I don't think Raimi intended it to be sexist. He did, after all, make a ham-handed attempt at showing that the hell curse could strike anyone for the smallest reason. (A young Mexican boy is dragged to Hell at the start of the movie for stealing a silver necklace from a Gypsy. Ack. More on the subject of Gypsies momentarily.) I didn't feel like the girl got walloped with the curse for stepping "out of her place." The structure of the film was a lot like an old EC comic. In old EC comics, victims come in two varieties. There are the utter bastards who get everything they deserve. Then there are the basically decent people who get into deep shit for a small mistake, generally one involving poor judgment or going against their better natures.
This is the case in DMTH. Our heroine is trying for an assistant-manager position at the bank where she works. She's up against an obnoxious guy who's only been there a short time. (There's no doubt that her boss IS a raging sexist.) In an attempt to prove that she is up to the challenge of being a ruthless loan officer, she turns down an old woman who's already had her home loan payment deadline extended twice. This is Syliva Ganush, Gypsy, and generally gross old broad.
Here's where things started going awry for me. EC comic structure or not, who the hell makes an ethnic group the villains in a movie anymore? Sylvia is evil, vindictive, and totally gross. (She barfs on people a lot. Don't ask.) Later on, at her house, we meet some members of her extended family. They are all slutty, creepy, greasy, or otherwise unwholesome. UM, RACIST MUCH??? Dude, I've met Roma people. They take baths, okay?

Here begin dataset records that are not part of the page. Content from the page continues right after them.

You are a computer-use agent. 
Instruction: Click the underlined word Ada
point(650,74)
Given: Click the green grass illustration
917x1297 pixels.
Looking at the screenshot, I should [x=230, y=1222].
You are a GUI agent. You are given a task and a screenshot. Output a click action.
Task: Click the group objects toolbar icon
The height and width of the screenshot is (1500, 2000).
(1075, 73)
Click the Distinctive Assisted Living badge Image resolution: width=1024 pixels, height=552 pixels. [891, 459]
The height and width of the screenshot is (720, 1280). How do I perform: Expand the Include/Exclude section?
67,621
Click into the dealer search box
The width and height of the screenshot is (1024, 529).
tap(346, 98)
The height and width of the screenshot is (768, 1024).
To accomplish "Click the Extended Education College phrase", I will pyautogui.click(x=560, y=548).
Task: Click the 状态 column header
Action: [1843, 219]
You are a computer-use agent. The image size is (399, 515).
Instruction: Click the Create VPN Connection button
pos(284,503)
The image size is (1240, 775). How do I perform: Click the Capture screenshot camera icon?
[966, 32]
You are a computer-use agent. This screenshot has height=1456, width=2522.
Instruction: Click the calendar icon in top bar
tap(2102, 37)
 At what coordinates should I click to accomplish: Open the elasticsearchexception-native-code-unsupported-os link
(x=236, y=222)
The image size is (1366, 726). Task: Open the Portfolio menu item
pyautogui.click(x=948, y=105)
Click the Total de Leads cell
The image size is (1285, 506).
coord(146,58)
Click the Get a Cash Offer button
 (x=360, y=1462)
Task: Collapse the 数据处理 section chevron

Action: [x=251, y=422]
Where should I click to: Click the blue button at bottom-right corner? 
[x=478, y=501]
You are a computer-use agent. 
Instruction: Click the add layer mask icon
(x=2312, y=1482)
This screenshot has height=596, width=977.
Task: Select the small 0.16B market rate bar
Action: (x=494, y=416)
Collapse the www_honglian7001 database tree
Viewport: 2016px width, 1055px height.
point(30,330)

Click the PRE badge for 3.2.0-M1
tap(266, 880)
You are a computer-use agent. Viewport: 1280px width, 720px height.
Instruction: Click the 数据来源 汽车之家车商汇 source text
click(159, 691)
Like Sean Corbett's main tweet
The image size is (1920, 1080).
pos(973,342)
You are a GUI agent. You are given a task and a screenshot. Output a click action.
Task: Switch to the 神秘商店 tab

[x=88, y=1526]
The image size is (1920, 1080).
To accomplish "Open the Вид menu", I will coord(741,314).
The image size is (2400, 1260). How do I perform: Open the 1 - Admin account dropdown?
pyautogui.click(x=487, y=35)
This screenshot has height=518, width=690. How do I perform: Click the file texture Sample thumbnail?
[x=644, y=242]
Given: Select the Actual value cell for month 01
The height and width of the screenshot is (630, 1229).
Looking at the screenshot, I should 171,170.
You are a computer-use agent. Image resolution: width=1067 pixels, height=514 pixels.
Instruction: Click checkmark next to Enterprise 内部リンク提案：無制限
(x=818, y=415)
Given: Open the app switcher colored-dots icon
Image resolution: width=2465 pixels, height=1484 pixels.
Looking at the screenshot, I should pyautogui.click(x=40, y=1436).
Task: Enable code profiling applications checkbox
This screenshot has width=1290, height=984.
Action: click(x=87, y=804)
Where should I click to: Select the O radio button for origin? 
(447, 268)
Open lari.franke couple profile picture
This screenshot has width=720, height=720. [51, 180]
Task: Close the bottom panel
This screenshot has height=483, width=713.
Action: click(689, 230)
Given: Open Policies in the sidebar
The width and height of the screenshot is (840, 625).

So anyway. Our heroine refuses Sylvia's extension, effectively throwing her out of her house. When Sylvia falls to her knees and begs for mercy, our girl calls the security guard. This evidently pushes Sylvia over the edge. She attacks our heroine in the parking garage, in an over-the-top assault that was so silly I thought it had to be a nightmare sequence. Not so much. (Don't get me wrong, I love Raimi's Wile E Coyote style of direction. But it just came out of nowhere in this movie.) Syliva grabs one of our girl's buttons, curses it, and gives it back to her. BUSTED! She has three days until she's dragged to Hell!
There's not a lot of plot after this point. The movie just sort of noodles around as various people try to help our heroine slip out of her curse. There are a few funny moments. There are a few startles. Nothing very scary. The last quarter of the movie is the best part, even though you will almost certainly see the end coming from about 40 miles away. I sure did. There's some fun stuff when our heroine reaches her breaking point and becomes genuinely desperate. But that doesn't change the fact that you know exactly what's going to happen, ultimately.
The performances weren't bad, overall, but the actors just didn't have much to work with. Between the embarrassing racist element, the flabby plot, and the predictable "twist" at the end, I left the movie with a giant MEH.
I really wanted to watch Evil Dead 2, but I was in Virginia City with no TV. So I just had to think of it fondly.
WHO'S LAUGHING NOW?
Not me. I want 1980's Sam Raimi back.